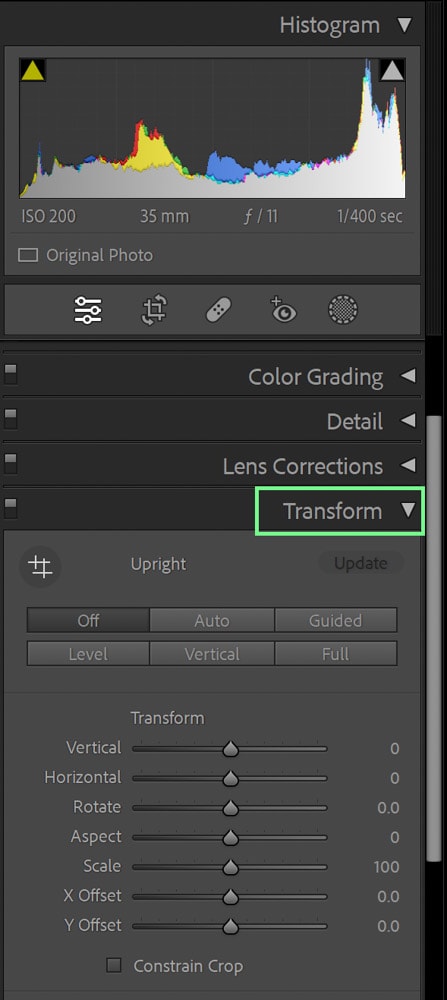Toggle shadow clipping yellow triangle indicator
This screenshot has width=447, height=1000.
[x=33, y=70]
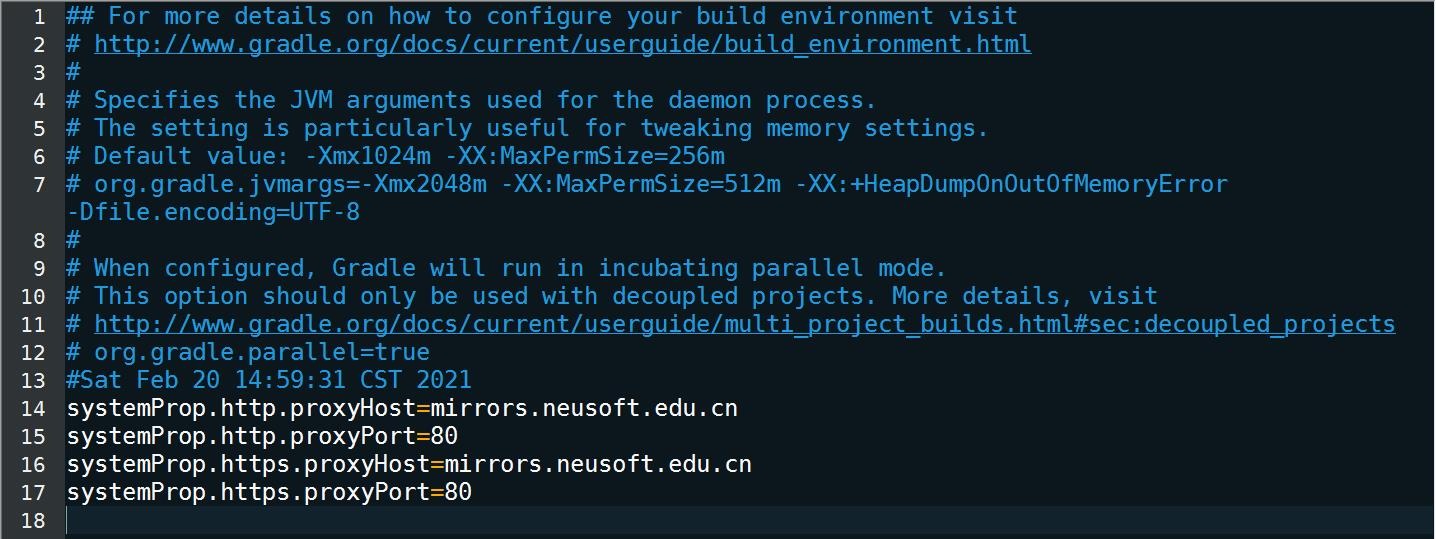Click mirrors.neusoft.edu.cn on the https.proxyHost line
The height and width of the screenshot is (539, 1436).
point(598,464)
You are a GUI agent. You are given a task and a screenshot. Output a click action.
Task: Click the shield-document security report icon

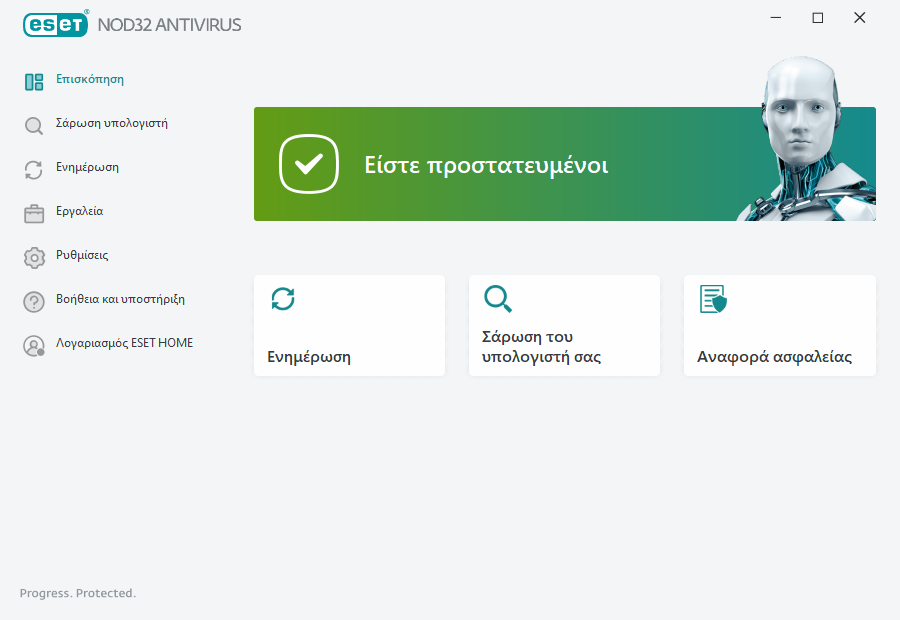[713, 298]
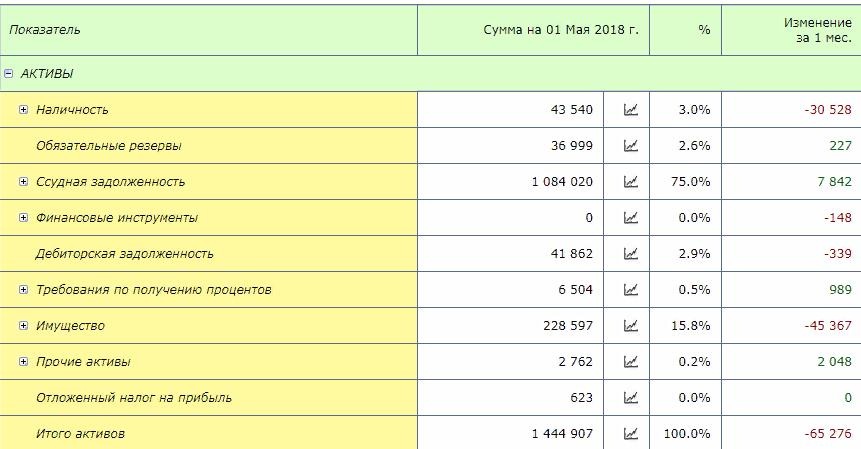Expand the Наличность row

tap(23, 109)
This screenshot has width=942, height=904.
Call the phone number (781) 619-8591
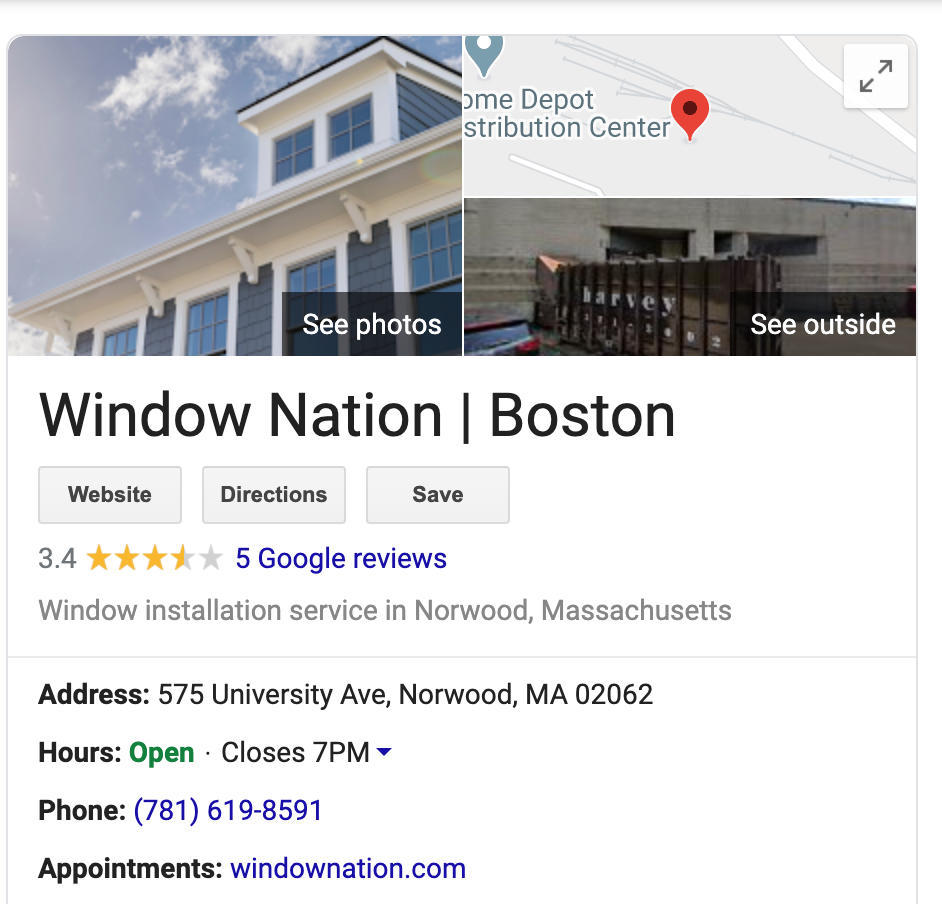point(228,810)
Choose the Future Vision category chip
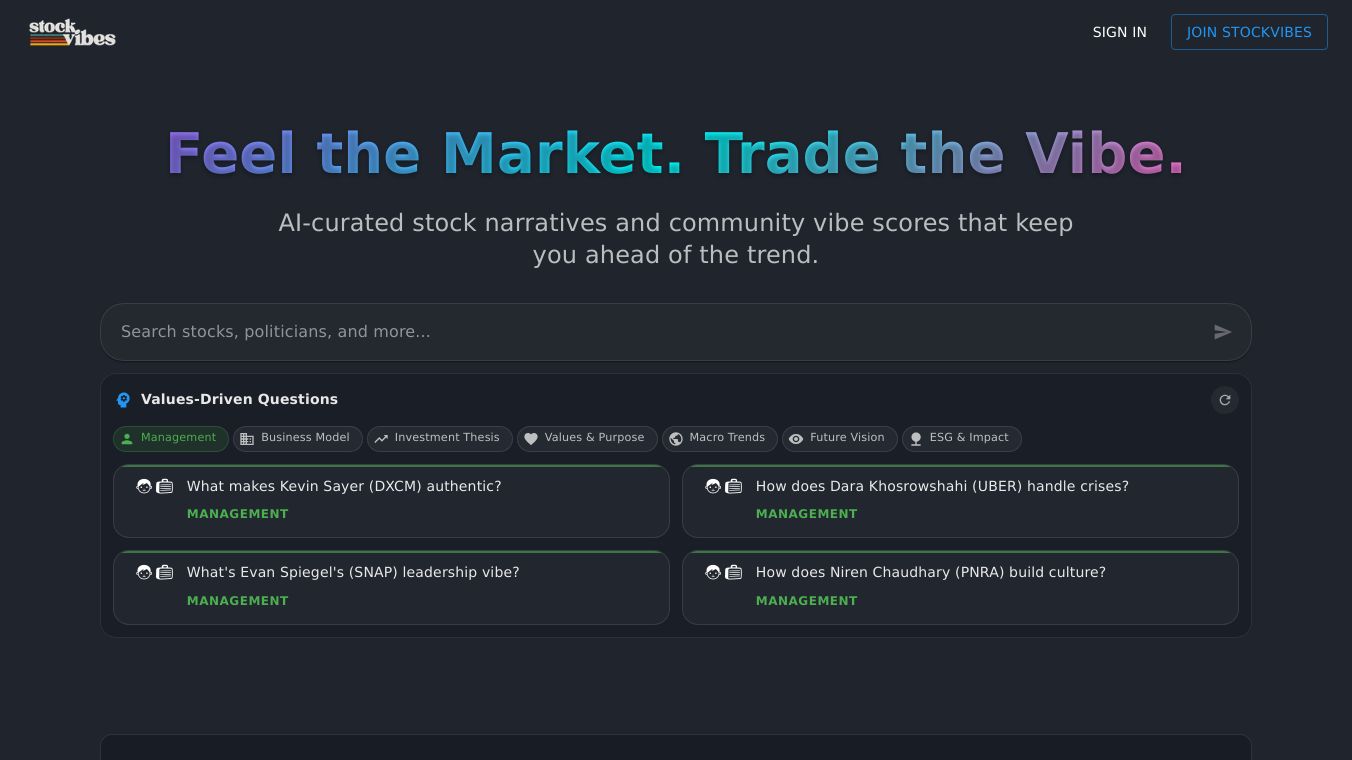 click(x=840, y=438)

────────────────

Using the listing above, copy exactly the lines from the one that contains "Call the phone number (781) 619-8591" through its last line, both included, but not the pictures.

Response area -
Call the phone number (781) 619-8591
point(228,810)
Choose the Future Vision category chip
 click(x=840, y=438)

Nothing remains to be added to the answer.